One of the first lessons I learned in writing is that it’s ok to send out a devotion with typos. I apologize to you for them, but it’s partly on purpose. I’m a perfectionist at heart. I like things to be a certain way. I don’t want you distracted by words that have been autocorrected into something I didn’t intend. I also want these devotions to be polished and have the finishing touches put on them so that it’s easy for you to read. However, if I wait until they’re perfect, I’d never put one on the website. 

“Perfect” is an illusion that creates procrastination. I can hide behind that word all I want, but really my perfectionism is my fear keeping me from hitting the publish button. I will never have this devotion or any other one perfect because I’m imperfect. I’ll never have all the words just right, the grammatical pieces in place or the setting just right. I can tweak them over and over again, but if I never hit the publish button, what good is it? 

I like how Ecclesiastes 11:4 puts this dilemma. It says, “If you wait until the wind and the weather are just right, you will never plant anything and never harvest anything” (GNT). That verse is a huge gut check to my perfectionism. Not hitting the publish button is akin to not planting anything. If I wait until everything is perfect and just right, I’ll never do what God called me to do. It’s a trap that many of us fall into.

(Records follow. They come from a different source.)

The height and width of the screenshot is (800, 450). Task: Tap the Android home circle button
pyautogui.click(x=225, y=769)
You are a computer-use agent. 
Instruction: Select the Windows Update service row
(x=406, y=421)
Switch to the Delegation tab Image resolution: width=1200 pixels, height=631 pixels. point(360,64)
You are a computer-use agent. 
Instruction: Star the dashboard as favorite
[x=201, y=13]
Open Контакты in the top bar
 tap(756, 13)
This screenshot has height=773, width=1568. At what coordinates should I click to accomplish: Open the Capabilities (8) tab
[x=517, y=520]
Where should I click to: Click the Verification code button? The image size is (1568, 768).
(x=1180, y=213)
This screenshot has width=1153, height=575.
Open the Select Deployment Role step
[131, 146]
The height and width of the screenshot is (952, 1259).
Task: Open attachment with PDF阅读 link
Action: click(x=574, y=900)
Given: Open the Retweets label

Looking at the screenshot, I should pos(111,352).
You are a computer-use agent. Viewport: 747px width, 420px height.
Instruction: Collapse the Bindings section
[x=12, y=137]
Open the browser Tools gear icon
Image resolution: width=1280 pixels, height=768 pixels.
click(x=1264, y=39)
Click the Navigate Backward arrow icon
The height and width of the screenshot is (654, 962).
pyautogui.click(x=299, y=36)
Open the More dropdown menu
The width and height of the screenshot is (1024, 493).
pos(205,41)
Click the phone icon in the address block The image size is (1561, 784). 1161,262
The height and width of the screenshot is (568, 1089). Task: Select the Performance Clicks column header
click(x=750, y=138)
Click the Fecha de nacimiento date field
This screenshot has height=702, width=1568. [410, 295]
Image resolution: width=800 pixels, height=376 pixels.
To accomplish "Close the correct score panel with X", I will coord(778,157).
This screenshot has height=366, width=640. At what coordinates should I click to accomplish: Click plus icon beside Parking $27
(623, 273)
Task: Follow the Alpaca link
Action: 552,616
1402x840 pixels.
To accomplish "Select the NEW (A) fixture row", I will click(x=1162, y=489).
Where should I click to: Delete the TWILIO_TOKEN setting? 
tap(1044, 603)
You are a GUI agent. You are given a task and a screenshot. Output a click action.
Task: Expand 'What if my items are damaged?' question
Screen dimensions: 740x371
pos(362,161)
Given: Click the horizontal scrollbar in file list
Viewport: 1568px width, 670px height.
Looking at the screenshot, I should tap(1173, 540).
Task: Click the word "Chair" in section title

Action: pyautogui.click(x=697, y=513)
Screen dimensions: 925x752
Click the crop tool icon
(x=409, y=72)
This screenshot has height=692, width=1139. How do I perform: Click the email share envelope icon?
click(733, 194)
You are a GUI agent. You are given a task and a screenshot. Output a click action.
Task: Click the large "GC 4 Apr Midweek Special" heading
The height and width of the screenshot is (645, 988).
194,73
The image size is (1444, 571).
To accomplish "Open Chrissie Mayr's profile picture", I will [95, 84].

As I was wresting with it early on, I was reading a book by Mark Batterson. He wrote that we get “ready, set, go” backwards. We should be more like “go, set, ready”. If God has asked you to do something, start doing it. You’ll never have everything just right or perfect. If you wait until the conditions are right, you’re going to still be standing on the starting line when you die. I don’t know about you, but I’m not going to let my perfectionism keep me procrastinating my whole life. I’m sorry if these aren’t perfect, but neither am I.